My name is Athanasius Kamanzi. I am 45 and a resident of Gikoma village, popularly known as the “Village of Reconciliation”, in Rweru sector, Bugesera District, southern Rwanda near the border with the Republic of Burundi. I am married with six children and I am a farmer.

During the genocide, the interahamwe asked us to kill all the Tutsi in their village in 1992 and 1994. So we went on the rampage, killing every Tutsi we found. We killed Tutsi first in 1992 and later in 1994 when Habyarimana died. We were told by the interahamwe leaders to kill the remaining Tutsi.

I killed three people I knew well. They were my neighbours

Having murdered people, when the RPF arrived, I too, like others, ran away until I was arrested in 1996 and imprisoned.

In 2003, I was arraigned before the Gacaca court in my village Gikoma. I pleaded guilty, repented, apologised and asked for forgiveness from those whose loved ones I had killed. Those who killed but pleaded innocent were sentenced and taken back to prison. Later in the same year, I was set free by the presidential communication.

 

I killed a 10-year-old boy, says Etiene Safari

My name is Etienne Safari. I am 54 and was atruck driver before the genocide. I am a local farmer and I am married with five children.
During the genocide, I killed one person. He was a boy about 10 years old. I used the impiri (a heavy wooden club); I hit him on the head and he died instantly.
After the genocide in 1994, I run away but later in 1997, I was caught by the security agencies in Nyamata. I was sentenced to 16 years imprisonment by the tribunal courts trying genocide perpetrators but was in 2003 released under the presidential communication (pardon) by President Paul Kagame.

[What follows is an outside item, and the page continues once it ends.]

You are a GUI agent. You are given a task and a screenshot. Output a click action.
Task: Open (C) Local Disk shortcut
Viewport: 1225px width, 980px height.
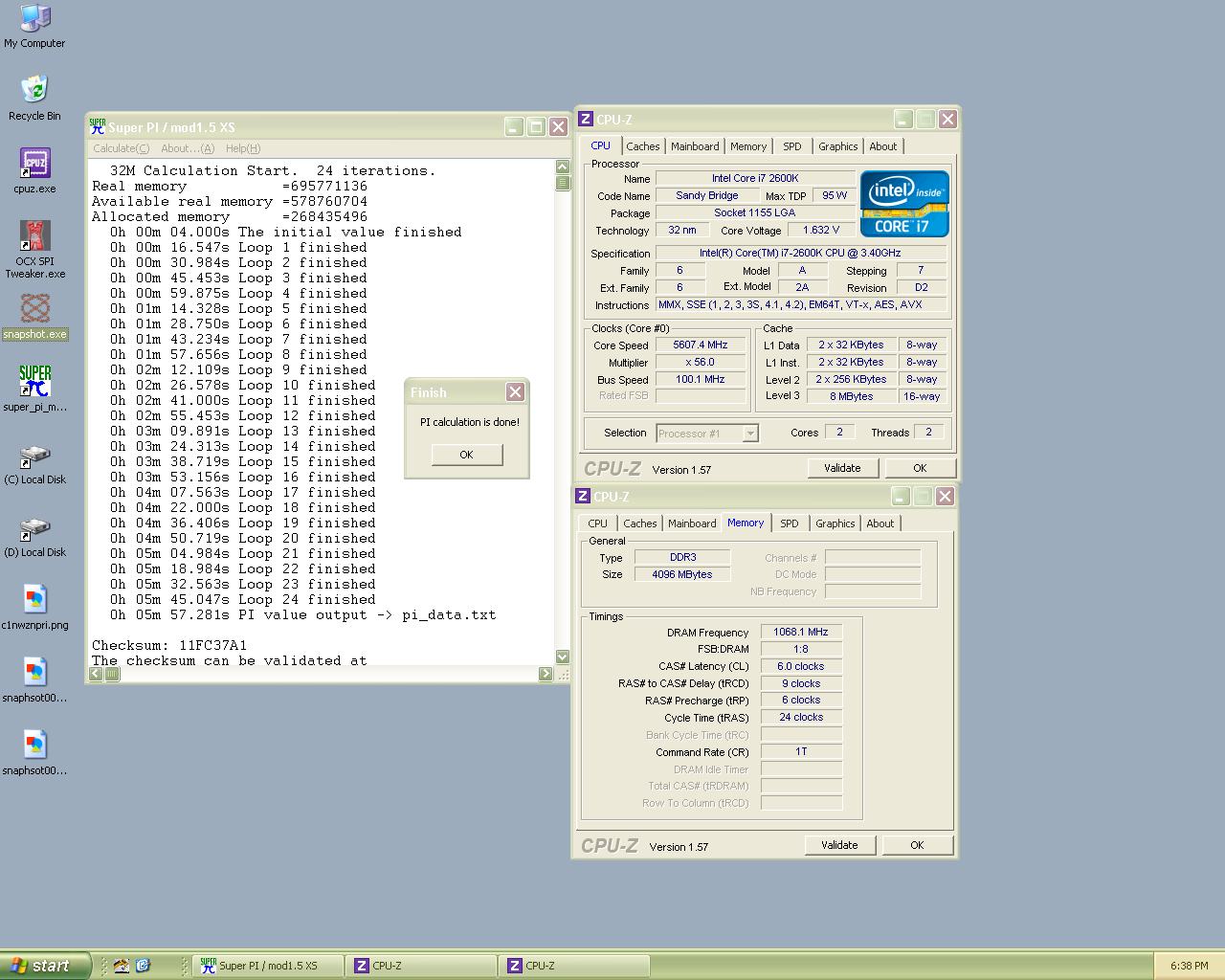pos(34,456)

I accepted the crimes I committed and asked for forgiveness before court, as well as from the sister of the boy in public.
Since you are going to publish my story, it is good that it will be read by people in Uganda and elsewhere, so they can understand about the reconciliation in Rwanda. I would like you also to go and talk to the sister whose brother I killed so that she too can be recorded saying that she forgave me. I asked for forgiveness from her, before the Gacaca courts and she said she forgave me. But I would want you to hear her say it.

Gacaca courts, Rwanda’s tool of reconciliation

Gacaca courts were proposed by the government as a system of local justice able to deal with the volume of detained suspected genocide perpetrators.

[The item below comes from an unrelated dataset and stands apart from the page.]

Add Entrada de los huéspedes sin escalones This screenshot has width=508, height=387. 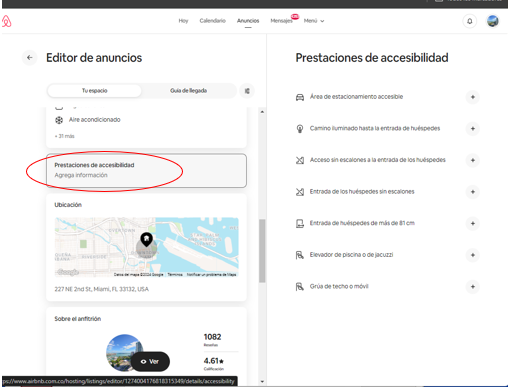pyautogui.click(x=472, y=192)
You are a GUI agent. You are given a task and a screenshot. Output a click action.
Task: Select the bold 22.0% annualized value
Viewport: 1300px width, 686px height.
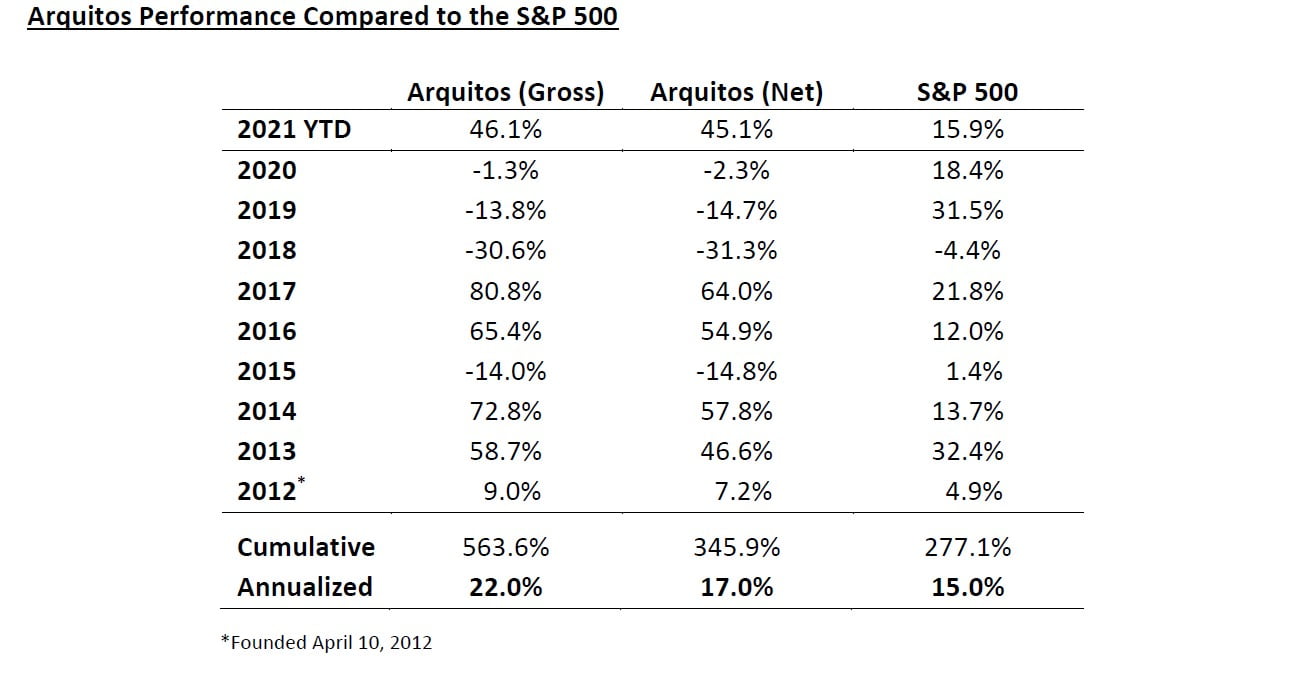click(505, 587)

“Gacaca” refers to the short grass on which the gathering of such a tribunal is traditionally held, now a structured judicial system. The courts are convened on an ad-hoc basis by villagers and presided over by a village headman or collection of elders.

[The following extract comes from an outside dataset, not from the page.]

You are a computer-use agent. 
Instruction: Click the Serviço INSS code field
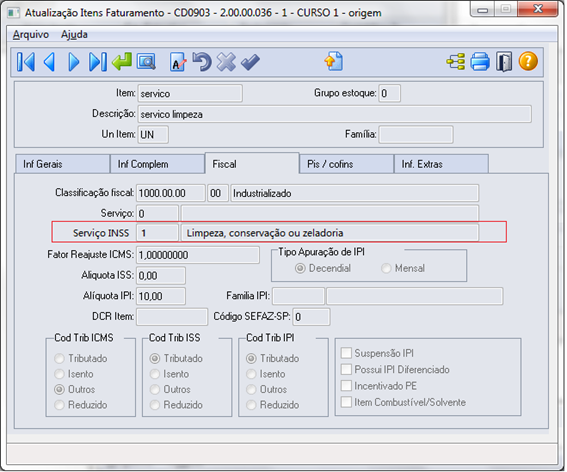click(157, 233)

The attendees of the court are usually those connected to the issue at hand, but any member of the community is permitted to attend and voice their opinion.

The formalisation of this system involves headmen and elders, as well as trained arbitrators who facilitate the discussions and confirm the decisions of the court.

Under the system the public airing of grievance, where victims and perpetrators meet face to face, is central to the reconciliation process.

Second, the court system aids the discovery of truth. Third, the courts offer the possibility of “compensation” by perpetrators to victims.